Anger problems are particularly common when the frontal lobes are injured. Events that wouldn’t have caused an angry response before the injury to the frontal lobes may afterward result in them. The frontal lobes can’t do their job as effectively due to the injury. So, the angry impulse that previously would have been moderated by the frontal lobe instead gets expressed unabated.
Moments of anger
Another factor that contributes to anger, in some cases, is a reduction in brain function, no matter how slight. If you can’t follow a conversation like you used to or if you can’t perform certain reasoning tasks as well as you used to -- if at all -- you might get angry about it. Again, if the frontal lobes were functioning properly, this anger and frustration would probably find another outlet. Without them, it comes out in the form of an outburst.

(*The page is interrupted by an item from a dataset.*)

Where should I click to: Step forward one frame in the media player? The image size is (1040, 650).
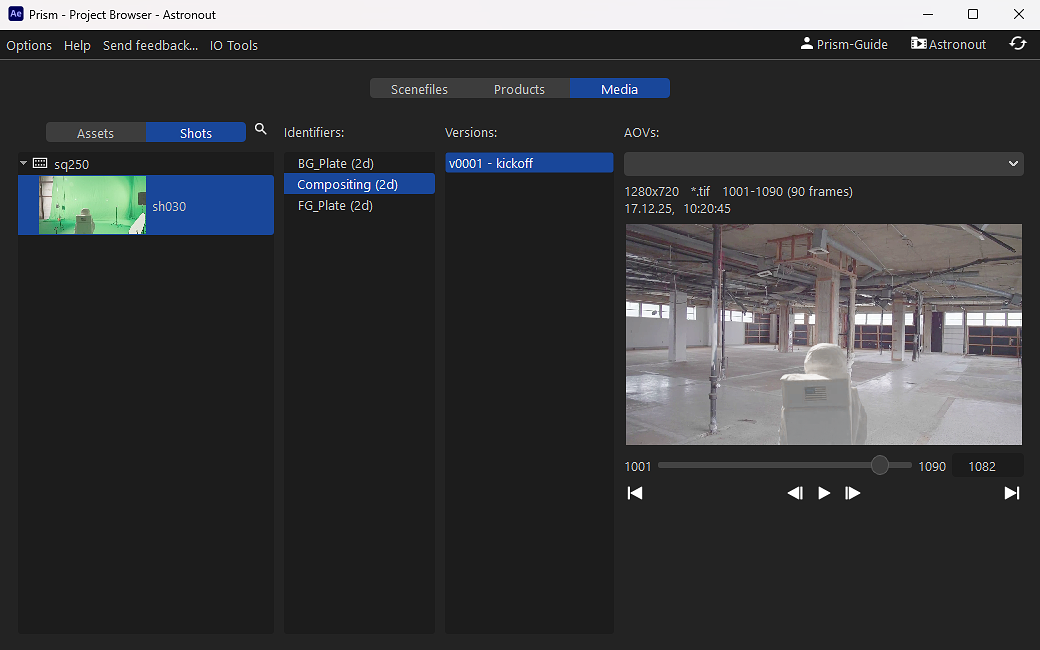pyautogui.click(x=852, y=492)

Angry outbursts may seem to be the result of a deep-seeded hatred or a hair-trigger issue. In reality, they are simply short-lived impulsive expressions of anger; there is no burning anger or stewing issue underpinning the outburst. It’s just a brief, angry moment. Shortly thereafter, the anger commonly dissipates completely.
This type of behavior, however, begins to tear at relationships and self-esteem. People think of you as a hot-head or they feel like they need to walk on eggshells when they are around you. It can impact your career and the relationships you enjoy with friends and family.
Dealing with it
TBI commonly leaves an injury survivor with emotional problems or experiences that couldn’t have been foreseen. They need to be dealt with.
Doctors are familiar with TBI and anger issues. Many drugs are available to help. Coupled with counseling, anger issues can be overcome well enough to become non-issues.
With or without the help of professionals and medications, one thing you can do to control impulsive behavior is to consciously act as your frontal lobes. In the face of a threat or other anger-inducing circumstance, make a conscious decision to stop. Walk away, count to ten, or do whatever you need to until the heat of the moment passes. Taking a time-out can prevent you from letting your anger get you into trouble because of your words and actions. Even just a few moments can allow you to chill out and think more clearly about how to react to the situation.